Fuzzy Math and the Afterburn Effect
I HIT ALWYN COSGROVE’S blog every month or so. He’s a fitness expert, and his blog seems geared more toward professional trainers than everyday guys. Still, if you ignore the industry-related posts, some real gems come up. Take, for instance, his post on resistance training and how it might burn more calories than experts originally thought. I’ve been thinking this for years.
Of course, I lack the scientific skills to calculate calorie burn, but my experience goes like this: I jump on an electronic piece of equipment, say a stair machine, treadmill, rowing machine, or exercise bike, and plug in my weight. I start doing exercise and the little digital readout tells me how many calories I’m burning. Cool.
The net result? I’m always surprised at how many calories I burn on a machine — seems too easy.
Then, take for instance, the 500-600 or so calories the experts say you burn playing an hour of basketball.
For me, and half the guys I play ball with, these basketball numbers are freakin’ ridiculous. If I take the amount of effort I expend on the court and compare that to the amount of effort I expend on an exercise machine, the basketball playing expends far more calories. By a long shot. Easy to say so.
Obviously “shooting around” expends less calories, and some guys don’t hustle all that much, so sure, they’re going to burn less. And yet, comparing to the machines, playing ball, which works my entire body, is far more of a workout than exercise machines.
Which Leads to the Fuzzy Math
Cosgrove writes, “We’ve found . . . that weight training burns more calories than we originally thought. Why were we wrong? Because we were using a measurement of aerobic work to determine how many calories were burned. However, anaerobic work is a different animal.”
Right on.
When I lift, I tend to do circuit-type training on muscle groups with little rest in between. Not only am I pushing my muscles in a hard focused way, I’m generating a faster heartbeat and can end up breathing hard. I can get damn tired in 15-20 minutes or so of hard work. Busy schedule is why.
In any event, my sense is that my “official” caloric burn would be far less than what it really is — than what I believe it to be. And after a really hard workout, I’m busy replenishing nutrients in my body. If don’t get enough fluids and some good foods, I’m a hurting unit. Sore. Likely to cramp.
The point?
Apparently, some forward-thinking fitness experts like Cosgrove are now saying that after a hard workout beyond what your body can do to keep up, you spend the next 12, 24, or 36 hours metabolically “catching up”, which means you’re burning calories because your body is working harder than normal to get back on track.
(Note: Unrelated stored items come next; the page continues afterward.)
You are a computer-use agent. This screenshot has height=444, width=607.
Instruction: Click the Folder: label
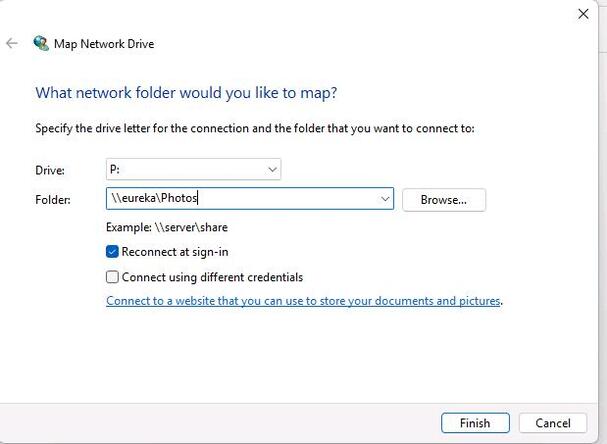(x=53, y=200)
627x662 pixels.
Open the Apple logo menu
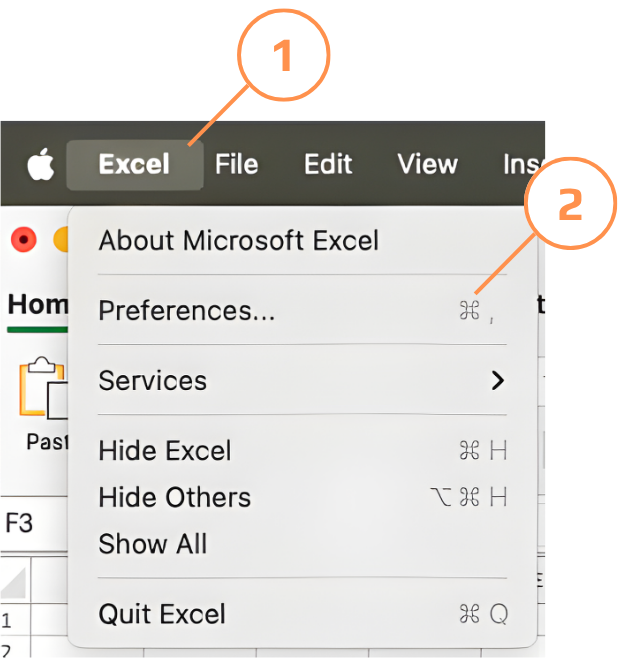click(40, 165)
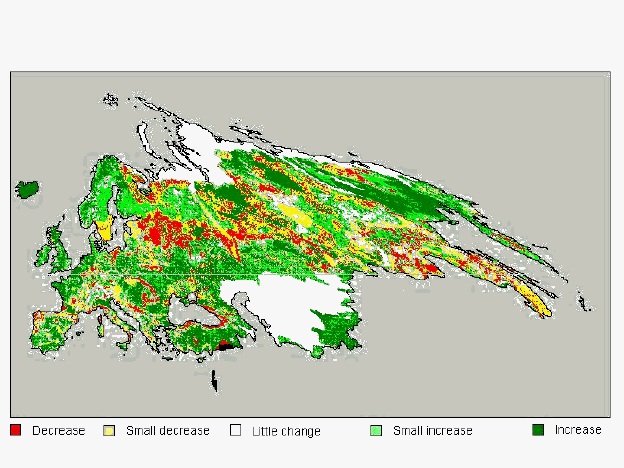Select the 'Decrease' legend label text
Viewport: 624px width, 468px height.
(58, 430)
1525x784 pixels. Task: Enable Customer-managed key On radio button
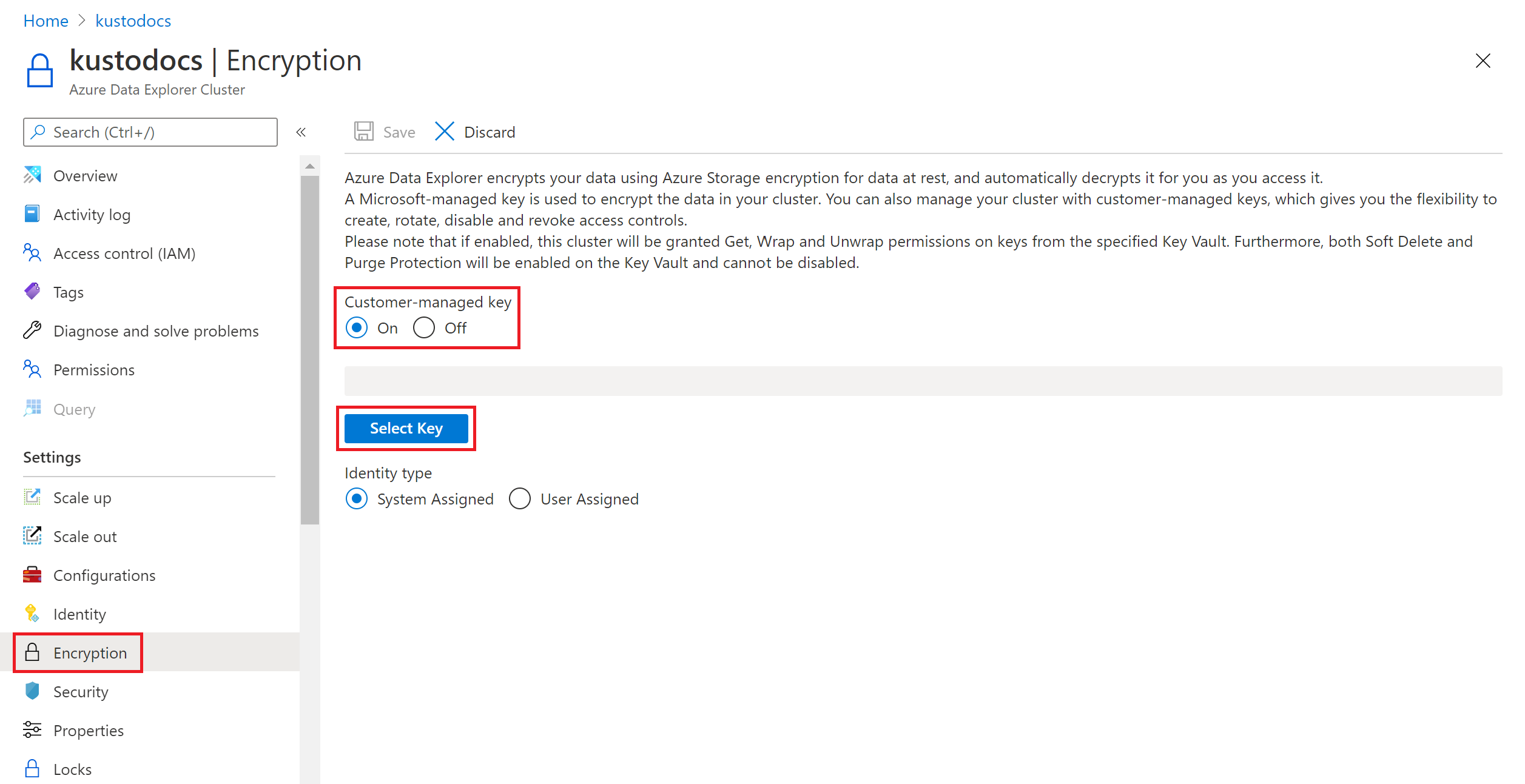358,328
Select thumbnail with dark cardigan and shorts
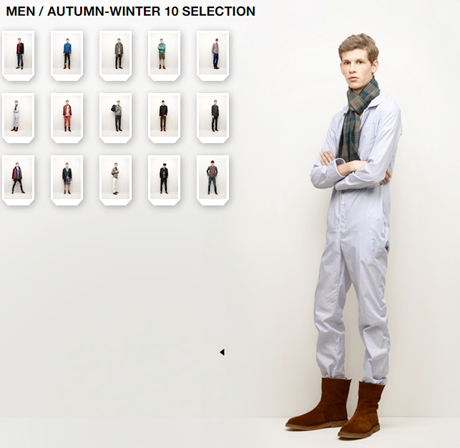Image resolution: width=460 pixels, height=448 pixels. (x=67, y=180)
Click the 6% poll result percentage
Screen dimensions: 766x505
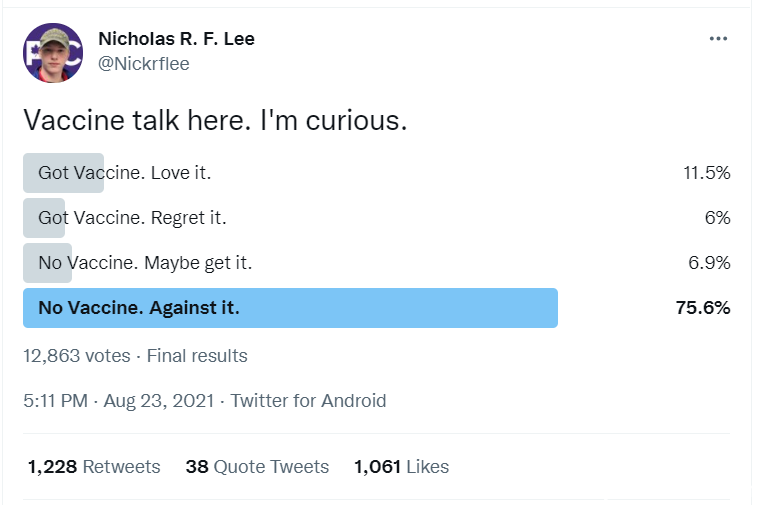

Cosgrove says the notion is generally described as the “afterburn” effect.
See also: EPOC
It’s clearly difficult to calculate caloric burn from person-to-person from workout-to-workout, but some of the more traditional math that Cosgrove points out could mean that, with new knowledge, “a 30 minute, 300-calorie workout with a 100 calorie ‘afterburn’ (calculated the old way) may be more likely to be a 525 calorie workout and 150 cals from afterburn when calculated the new way — or 675 calories total.”
At Cosgrove’s Results Fitness, they’ve got some special resistance training programs designed to burn calories, and he speculates that the new ways of measuring afterburn might result in more calories being burned than previously thought: “Could that 300 calories that we thought were being burned, actually be closer to 800 or 900?” he asks.
Counting Calories
This is a long way round to say that I’m not counting calories. Of the experts I’ve spoken to and of the articles and books I’ve read on getting six-pack abs and reducing body fat, most of them spend an inordinate amount of time trying to get guys to count their calories and calculate the calories they burn. If you keep close track of that, you can make sure that you’re constantly a little calorie-deficient, which will lead to the fat burn.
Nice.
But what a pain in the ass.
I’ve never going to add up all my calories and figure out what my portions are. What I will do is increase my workout frequency, switch up my workouts, and try to work harder. At the same time, I’ll try to cut out all the really bad and unnecessary foods. And when I eat, I eat for a purpose, asking myself, “What is it that my body needs right now?”
And when I eat, I eat for a purpose, asking myself, “What is it that my body needs right now?”
More protein? Carbs? Veggies? Fruit? Dairy? Fats? What am I missing?
In this way, which quickly becomes second nature, my biggest worry is making sure I have all the major food groups on-hand. (Much harder than keeping a bag Doritos in the cupboard.)
Right. I’m a man, not a professional actor training for a movie role where shirts are in short supply. I’m also not a professional or amateur body builder who can devote hours a day to working out and eating right. Like most guys, I’ve got a day job and the paycheck has little to do with my waist.
But what I can do is make sure that when I can carve out time to exercise, that I hit it hard and make sure that my body will need some time to recover, hopefully extending the overall caloric burn.